一覧の各ルート 項目に対して、次のオプションを構成できます。
-
アドレス:
VPNv2/<ProfileName>/RouteList/<routeRowId>/Address -
プレフィックス サイズ:
VPNv2/<ProfileName>/RouteList/<routeRowId>/Prefix -
除外ルート: V
VPNv2/<ProfileName>/RouteList/<routeRowId>/ExclusionRoute
Windows VPN では、物理インターフェイスを経由してはならない除外ルートを指定できます。
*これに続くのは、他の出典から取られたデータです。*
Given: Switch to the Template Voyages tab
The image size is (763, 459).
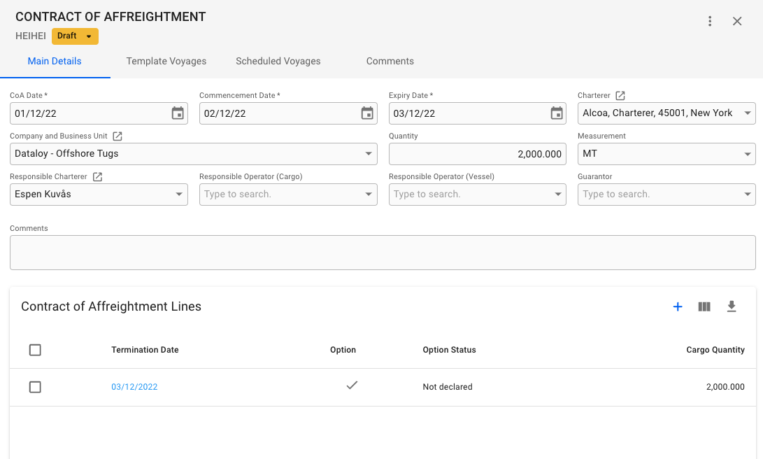Looking at the screenshot, I should (166, 62).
ルートは、UWP VPN アプリ用のサーバーを介して接続するときに追加することもできます。
強制トンネル構成
強制トンネル構成では、すべてのトラフィックが VPN を経由します。 強制トンネルは既定の構成であり、ルートが指定されていない場合に有効になります。
フォース トンネルの唯一の影響は、ルーティング エントリの操作です。VPN V4 と V6 の既定のルート ( 0.0.0.0/0 など) は、他のインターフェイスのメトリックよりも低いメトリックでルーティング テーブルに追加されます。 この構成は、物理インターフェイスに特定のルートがない限り、VPN 経由でトラフィックを送信します。
- 組み込みの VPN の場合、MDM 設定を使用して決定が制御されます
VPNv2/ProfileName/NativeProfile/RoutingPolicyType - UWP VPN プラグインの場合、アプリは プロパティを制御します。 VPN プラグインが IPv4 と IPv6 の既定のルートを唯一の 2 つの包含ルートとして示している場合、VPN プラットフォームは接続を強制的にトンネリング済みとしてマークします
ルーティングの構成
XML 構成については、「VPN プロファイル オプション」と「VPNv2 CSP」をご覧ください。
Microsoft Intuneで VPN プロファイルを構成する場合は、スプリット トンネル構成を有効にすることができます。
有効にすると、VPN 接続を使用する必要があるルートを追加できます。